PROBLEM DESCRIPTION — Copy every one of the following rows word for word.

-- START PROVIDED DATA --

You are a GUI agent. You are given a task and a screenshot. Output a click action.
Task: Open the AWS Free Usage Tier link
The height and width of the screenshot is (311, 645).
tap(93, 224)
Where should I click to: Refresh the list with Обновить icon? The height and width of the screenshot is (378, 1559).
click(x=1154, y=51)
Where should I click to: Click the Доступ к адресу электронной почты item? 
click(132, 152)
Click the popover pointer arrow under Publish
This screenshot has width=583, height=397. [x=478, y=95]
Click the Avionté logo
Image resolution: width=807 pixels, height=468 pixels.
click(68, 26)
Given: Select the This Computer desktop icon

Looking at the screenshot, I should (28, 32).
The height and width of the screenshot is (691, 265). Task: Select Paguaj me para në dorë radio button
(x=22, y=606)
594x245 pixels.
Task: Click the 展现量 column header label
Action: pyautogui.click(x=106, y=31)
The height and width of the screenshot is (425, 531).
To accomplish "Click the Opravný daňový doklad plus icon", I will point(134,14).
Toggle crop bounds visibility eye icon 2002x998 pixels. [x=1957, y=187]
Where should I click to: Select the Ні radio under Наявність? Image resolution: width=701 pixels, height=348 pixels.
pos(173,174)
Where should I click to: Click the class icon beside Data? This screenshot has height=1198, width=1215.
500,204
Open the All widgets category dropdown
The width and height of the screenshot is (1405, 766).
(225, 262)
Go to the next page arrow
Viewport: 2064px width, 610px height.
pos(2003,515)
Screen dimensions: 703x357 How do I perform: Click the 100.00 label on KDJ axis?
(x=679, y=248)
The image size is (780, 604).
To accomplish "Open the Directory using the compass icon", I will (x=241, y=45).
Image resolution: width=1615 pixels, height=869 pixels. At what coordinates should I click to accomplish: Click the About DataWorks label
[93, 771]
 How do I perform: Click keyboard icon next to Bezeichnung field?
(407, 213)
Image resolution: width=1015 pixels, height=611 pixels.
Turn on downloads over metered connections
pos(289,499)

-- END PROVIDED DATA --

THE RESULT —
You are a GUI agent. You are given a task and a screenshot. Output a click action.
Task: Open the AWS Free Usage Tier link
The height and width of the screenshot is (311, 645).
tap(93, 224)
Where should I click to: Refresh the list with Обновить icon? The height and width of the screenshot is (378, 1559).
click(x=1154, y=51)
Where should I click to: Click the Доступ к адресу электронной почты item? 
click(132, 152)
Click the popover pointer arrow under Publish
This screenshot has width=583, height=397. [x=478, y=95]
Click the Avionté logo
Image resolution: width=807 pixels, height=468 pixels.
click(68, 26)
Given: Select the This Computer desktop icon

Looking at the screenshot, I should (28, 32).
The height and width of the screenshot is (691, 265). Task: Select Paguaj me para në dorë radio button
(x=22, y=606)
594x245 pixels.
Task: Click the 展现量 column header label
Action: pyautogui.click(x=106, y=31)
The height and width of the screenshot is (425, 531).
To accomplish "Click the Opravný daňový doklad plus icon", I will point(134,14).
Toggle crop bounds visibility eye icon 2002x998 pixels. [x=1957, y=187]
Where should I click to: Select the Ні radio under Наявність? Image resolution: width=701 pixels, height=348 pixels.
pos(173,174)
Where should I click to: Click the class icon beside Data? This screenshot has height=1198, width=1215.
500,204
Open the All widgets category dropdown
The width and height of the screenshot is (1405, 766).
(225, 262)
Go to the next page arrow
Viewport: 2064px width, 610px height.
pos(2003,515)
Screen dimensions: 703x357 How do I perform: Click the 100.00 label on KDJ axis?
(x=679, y=248)
The image size is (780, 604).
To accomplish "Open the Directory using the compass icon", I will (x=241, y=45).
Image resolution: width=1615 pixels, height=869 pixels. At what coordinates should I click to accomplish: Click the About DataWorks label
[93, 771]
 How do I perform: Click keyboard icon next to Bezeichnung field?
(407, 213)
Image resolution: width=1015 pixels, height=611 pixels.
Turn on downloads over metered connections
pos(289,499)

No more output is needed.